To be sure, I was occasionally afforded a little special treatment. The nice ladies at the now-defunct First Federal Bank always asked of my mother whenever I took my nickels in for deposit. I was recognized as “Mike and Judy’s boy” by a lot of folks, from whom I am certain I received some kind of preference.
I would hate to think, however, that I got unfair advantage out of it. Sadly, as I have grown older and more astute about the customs of my hometown, I’ve come to learn that the chasm between the clean polite people who clamor to “society” events at the “club” and the mass of people — who, to borrow George Bailey’s line from It’s a Wonderful Life, “do most of the working and paying and living and dying in this community” — is far greater than human dignity and fairness should permit.
I’ve also come to understand that like Bailey’s nemesis, the banker, Mr.
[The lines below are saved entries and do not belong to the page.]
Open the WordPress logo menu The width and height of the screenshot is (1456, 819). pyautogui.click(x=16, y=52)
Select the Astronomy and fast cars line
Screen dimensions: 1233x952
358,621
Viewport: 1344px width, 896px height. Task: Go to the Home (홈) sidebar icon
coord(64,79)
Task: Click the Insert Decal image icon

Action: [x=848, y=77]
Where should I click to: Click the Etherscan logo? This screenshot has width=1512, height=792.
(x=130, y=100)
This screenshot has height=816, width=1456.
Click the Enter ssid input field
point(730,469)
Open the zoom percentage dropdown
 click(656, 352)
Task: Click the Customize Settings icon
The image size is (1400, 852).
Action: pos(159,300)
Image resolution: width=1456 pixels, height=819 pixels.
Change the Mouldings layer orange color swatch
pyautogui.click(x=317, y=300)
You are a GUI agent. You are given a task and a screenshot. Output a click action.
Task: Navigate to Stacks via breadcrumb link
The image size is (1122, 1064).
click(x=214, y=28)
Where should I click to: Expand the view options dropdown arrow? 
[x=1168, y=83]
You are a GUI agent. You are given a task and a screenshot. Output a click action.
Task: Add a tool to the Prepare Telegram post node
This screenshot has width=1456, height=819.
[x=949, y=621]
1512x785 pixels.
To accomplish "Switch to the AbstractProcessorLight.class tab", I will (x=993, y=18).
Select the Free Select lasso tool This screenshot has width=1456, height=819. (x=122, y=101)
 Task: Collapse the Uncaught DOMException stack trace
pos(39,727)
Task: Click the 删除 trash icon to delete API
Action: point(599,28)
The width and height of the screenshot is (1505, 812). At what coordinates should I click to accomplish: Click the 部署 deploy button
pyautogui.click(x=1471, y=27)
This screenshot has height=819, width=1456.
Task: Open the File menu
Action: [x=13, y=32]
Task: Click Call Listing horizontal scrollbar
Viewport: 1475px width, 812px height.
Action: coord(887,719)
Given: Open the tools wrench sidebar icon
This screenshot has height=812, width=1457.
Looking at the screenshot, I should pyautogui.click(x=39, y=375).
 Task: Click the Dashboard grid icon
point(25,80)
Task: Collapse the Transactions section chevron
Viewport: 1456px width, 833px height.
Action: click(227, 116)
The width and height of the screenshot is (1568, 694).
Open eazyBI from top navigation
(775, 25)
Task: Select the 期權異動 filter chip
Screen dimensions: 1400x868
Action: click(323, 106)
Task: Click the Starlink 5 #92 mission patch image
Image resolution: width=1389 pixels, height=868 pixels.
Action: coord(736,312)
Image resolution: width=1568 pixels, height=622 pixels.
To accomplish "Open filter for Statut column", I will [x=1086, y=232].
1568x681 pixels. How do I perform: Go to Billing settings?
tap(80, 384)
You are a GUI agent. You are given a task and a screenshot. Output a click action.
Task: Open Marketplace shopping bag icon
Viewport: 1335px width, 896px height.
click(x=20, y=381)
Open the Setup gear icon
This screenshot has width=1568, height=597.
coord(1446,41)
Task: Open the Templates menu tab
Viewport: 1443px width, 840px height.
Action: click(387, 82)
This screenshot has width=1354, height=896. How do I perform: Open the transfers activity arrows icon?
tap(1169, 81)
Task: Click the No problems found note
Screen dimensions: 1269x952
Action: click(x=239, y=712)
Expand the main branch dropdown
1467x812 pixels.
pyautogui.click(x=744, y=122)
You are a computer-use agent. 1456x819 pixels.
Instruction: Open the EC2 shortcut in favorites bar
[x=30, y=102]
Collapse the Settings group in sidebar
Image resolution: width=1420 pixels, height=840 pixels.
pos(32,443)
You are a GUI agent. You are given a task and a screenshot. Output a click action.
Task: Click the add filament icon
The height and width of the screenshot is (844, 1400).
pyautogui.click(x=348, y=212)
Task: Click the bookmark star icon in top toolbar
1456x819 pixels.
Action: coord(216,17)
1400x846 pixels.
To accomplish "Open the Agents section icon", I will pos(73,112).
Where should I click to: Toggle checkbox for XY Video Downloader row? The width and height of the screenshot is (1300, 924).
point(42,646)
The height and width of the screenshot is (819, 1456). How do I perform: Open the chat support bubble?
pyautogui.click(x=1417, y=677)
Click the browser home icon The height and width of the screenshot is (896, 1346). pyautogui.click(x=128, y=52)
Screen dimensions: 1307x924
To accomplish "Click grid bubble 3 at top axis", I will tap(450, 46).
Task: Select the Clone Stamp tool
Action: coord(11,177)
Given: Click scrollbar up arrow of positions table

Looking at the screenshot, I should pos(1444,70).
Potter, a large portion of these society folks think they’re somehow owed the deference.
I remember the day when my father approached a prominent local banker who decided he didn’t have time for such trivialities as keeping the appointment he’d made. It didn’t matter that my father’s little business employed dozens of people with few skills and miserable work habits.
All my Pop had done was work nearly decade without a single day off. That didn’t leave much time for elbow rubbing and golf course talk.
This too, reminds me of a passage from the movie. It’s part of Bailey’s same speech: “You’re right when you say my father was no businessman. I know that. Why he ever started this cheap, penny-ante Building and Loan, I’ll never know. But neither you nor anyone else can say anything against his character, because his whole life was… why, in the 25 years since he and his brother, Uncle Billy, started this thing, he never once thought of himself.”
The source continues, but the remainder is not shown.